3. HPA opposes the Bills in their present form. Significant changes are needed to make them acceptable and workable.
4. We support the submissions of ICOMOS ANZ, the New Zealand Archaeological Association and the Auckland Character Coalition.

Preliminary comments

5. HPA acknowledges New Zealand needs more houses, better infrastructure and a stronger economy, but these rely on a stable, healthy environment. Consequently, the protection and restoration of the environment, which includes historic heritage, in the face of climate change needs to be the lens through which the reforms are assessed. A healthy environment and healthy communities are the foundations of a healthy economy.
6. The separation of the ‘land’ from the ‘environment’ by dividing the Planning Bill from the Natural Environment Bill is illogical. The purpose of the Planning Bill is to establish a framework for planning and regulating the use, development, and enjoyment of land. The purpose of the Natural Environment Bill is to establish a framework for the use, protection and enhancement of the natural environment. These two purposes are incompatible and will result in further degradation of the environment across the country.
7. HPA’s overriding concern is that the Bills ensure good outcomes for both historic heritage and the natural environment in a world with a changing climate. The possibility of good outcomes is undermined by the separation of the Planning and the Natural Environment Bills and the absence of regard for climate change.
8. We question the logic of the separation of the Natural Environment Bill from the Planning Bill since work is underway to disestablish the Ministry for the Environment and transfer its functions to a new entity (a Ministry of Cities, Environment, Regions and Transport).

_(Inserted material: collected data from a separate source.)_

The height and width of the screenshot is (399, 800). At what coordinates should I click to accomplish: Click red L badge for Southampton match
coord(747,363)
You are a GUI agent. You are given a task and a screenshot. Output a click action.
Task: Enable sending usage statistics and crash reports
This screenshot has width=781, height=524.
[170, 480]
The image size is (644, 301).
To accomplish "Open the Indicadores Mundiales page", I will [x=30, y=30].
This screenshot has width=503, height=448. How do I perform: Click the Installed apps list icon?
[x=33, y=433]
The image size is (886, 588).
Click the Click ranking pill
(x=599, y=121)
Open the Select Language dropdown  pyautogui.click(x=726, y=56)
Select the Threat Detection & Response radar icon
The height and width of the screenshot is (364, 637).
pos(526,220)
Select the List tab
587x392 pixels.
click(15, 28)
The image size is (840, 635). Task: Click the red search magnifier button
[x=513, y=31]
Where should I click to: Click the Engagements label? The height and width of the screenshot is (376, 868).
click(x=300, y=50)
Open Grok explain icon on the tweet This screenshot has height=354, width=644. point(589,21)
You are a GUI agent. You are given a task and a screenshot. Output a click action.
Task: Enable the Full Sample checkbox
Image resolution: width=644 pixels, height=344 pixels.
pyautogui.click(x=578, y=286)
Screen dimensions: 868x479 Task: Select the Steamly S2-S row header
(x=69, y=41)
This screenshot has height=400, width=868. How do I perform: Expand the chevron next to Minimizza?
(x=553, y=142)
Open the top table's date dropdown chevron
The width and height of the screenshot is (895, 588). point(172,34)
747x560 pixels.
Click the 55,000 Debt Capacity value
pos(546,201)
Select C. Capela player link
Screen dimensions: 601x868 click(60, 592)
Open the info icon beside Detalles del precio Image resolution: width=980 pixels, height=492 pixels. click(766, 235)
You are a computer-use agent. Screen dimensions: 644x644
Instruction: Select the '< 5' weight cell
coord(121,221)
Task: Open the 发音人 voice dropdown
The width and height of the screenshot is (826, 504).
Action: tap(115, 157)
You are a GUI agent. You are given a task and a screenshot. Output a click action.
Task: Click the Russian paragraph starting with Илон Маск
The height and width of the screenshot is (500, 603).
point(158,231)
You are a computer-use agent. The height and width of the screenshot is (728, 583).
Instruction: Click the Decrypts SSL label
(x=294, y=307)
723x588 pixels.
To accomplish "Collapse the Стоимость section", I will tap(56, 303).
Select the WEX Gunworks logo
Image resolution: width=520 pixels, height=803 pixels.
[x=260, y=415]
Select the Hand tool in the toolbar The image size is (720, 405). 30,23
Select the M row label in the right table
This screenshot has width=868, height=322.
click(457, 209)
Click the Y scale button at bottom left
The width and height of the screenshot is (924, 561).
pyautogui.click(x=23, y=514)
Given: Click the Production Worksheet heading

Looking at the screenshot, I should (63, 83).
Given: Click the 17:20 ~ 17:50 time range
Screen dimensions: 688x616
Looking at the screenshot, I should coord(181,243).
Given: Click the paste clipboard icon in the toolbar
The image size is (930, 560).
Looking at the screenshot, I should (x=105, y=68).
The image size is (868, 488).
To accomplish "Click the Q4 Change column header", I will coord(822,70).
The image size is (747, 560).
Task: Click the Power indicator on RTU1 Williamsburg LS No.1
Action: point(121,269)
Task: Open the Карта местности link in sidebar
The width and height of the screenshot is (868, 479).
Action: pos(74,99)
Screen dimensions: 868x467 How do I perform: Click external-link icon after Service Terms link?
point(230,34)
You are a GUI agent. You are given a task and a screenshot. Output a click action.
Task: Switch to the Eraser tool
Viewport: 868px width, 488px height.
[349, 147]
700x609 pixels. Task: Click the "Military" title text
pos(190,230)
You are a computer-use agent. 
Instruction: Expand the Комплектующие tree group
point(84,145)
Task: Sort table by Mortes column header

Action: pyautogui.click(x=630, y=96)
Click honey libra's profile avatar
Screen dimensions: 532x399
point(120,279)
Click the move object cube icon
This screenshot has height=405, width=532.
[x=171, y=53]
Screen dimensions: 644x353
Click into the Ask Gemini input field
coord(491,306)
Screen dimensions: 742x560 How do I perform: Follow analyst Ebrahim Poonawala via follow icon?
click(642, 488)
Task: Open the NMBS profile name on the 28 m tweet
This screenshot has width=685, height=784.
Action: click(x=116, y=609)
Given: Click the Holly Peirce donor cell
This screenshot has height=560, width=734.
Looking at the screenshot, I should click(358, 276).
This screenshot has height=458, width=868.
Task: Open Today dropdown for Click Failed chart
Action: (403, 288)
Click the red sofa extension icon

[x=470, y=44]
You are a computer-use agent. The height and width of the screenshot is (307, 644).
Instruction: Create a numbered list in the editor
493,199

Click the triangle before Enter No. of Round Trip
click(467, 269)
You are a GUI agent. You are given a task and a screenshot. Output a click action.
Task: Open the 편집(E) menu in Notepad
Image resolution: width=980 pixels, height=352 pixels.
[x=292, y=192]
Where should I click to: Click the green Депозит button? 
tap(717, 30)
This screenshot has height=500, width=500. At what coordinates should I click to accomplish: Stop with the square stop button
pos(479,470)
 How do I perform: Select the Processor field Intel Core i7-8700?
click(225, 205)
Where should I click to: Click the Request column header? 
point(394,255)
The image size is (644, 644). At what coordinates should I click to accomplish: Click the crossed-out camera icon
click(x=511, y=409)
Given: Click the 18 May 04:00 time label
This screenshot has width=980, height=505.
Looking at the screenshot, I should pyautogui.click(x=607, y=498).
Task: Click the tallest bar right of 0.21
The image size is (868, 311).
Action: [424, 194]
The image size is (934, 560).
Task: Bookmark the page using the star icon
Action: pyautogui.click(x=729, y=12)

Te Tiriti o Waitangi/The Treaty of Waitangi

9. Both Bills dilute the Resource Management Act’s (RMA) longstanding protections for Māori interests defined in Te Tiriti o Waitangi. HPA does not support the change from the general Treaty principles provision in s. 8 of the RMA to the proposed descriptive provisions of s. 8 of each Bill. We are concerned that the Goals refer to Māori interests rather than kaitiakitanga as in the RMA, and S.9 and s.10 risk the re-interpretation of Treaty settlements. There should be clear obligations to uphold Te Tiriti principles, provide for Māori kaitiakitanga (guardianship, management, protection of the environment and its resources ), and respect for the existing Treaty Settlements in the new Bills.

Ministerial Power

10. The Bills confer extensive powers on the Minister while the involvement of others is limited. One person having the power to set national direction excludes territorial authorities, organisations and individuals from making decisions about what is best for their communities. There are no safeguards to prevent the Minister from pursuing his or her own agenda and ignoring expert advice. There is a significant risk that the Minister will prioritise development outcomes over the environment with consequent detrimental effects. Moreover, the person holding the portfolio changes regularly, which will create uncertainly in the system, leading to repeated Plan amendments with consequent implications for time and cost.

Purpose of Bills

11. The purpose of these two Bills is in contrast to the ‘sustainable management’ aspiration in s.5 (Purpose) of the RMA, which is an important element of the RMA. Combining the two bills within the broader purpose that of “the sustainable management and protection of the environment” will assist with protecting the natural environment and historic heritage. This will benefit communities and result in better planning for climate change so that the economy has an opportunity to thrive.

Landscapes

12. Landscapes are important elements in understanding New Zealand’s history and cultures which combine the natural and physical resources identified in the definition. Moreover, a landscape lens links the Planning and the Natural Environment Bills together.
13. The Japanese planning system has similarities to what is being proposed in the Planning Bill—an emphasis on private property rights and a limited number of standardised zones (and their rules) at the national level, with local planning focused on where the zones are mapped rather than the content of their policies and rules. This is efficient but it can limit the ability of local authorities and their communities to forge planning approaches that suit particular local needs and context.
14. To ameliorate this, Japanese territorial authorities are empowered to add planning rules to the mandatory requirements specified at the national level, in order to protect places, sites and building that are cherished by their communities. The (Japanese) Landscape Act, 2004, allows councils to regulate development in urban, rural and natural landscapes that are considered to be worthy of protection. By comparison, it is notable that the RMA Reform bans the protection of landscapes.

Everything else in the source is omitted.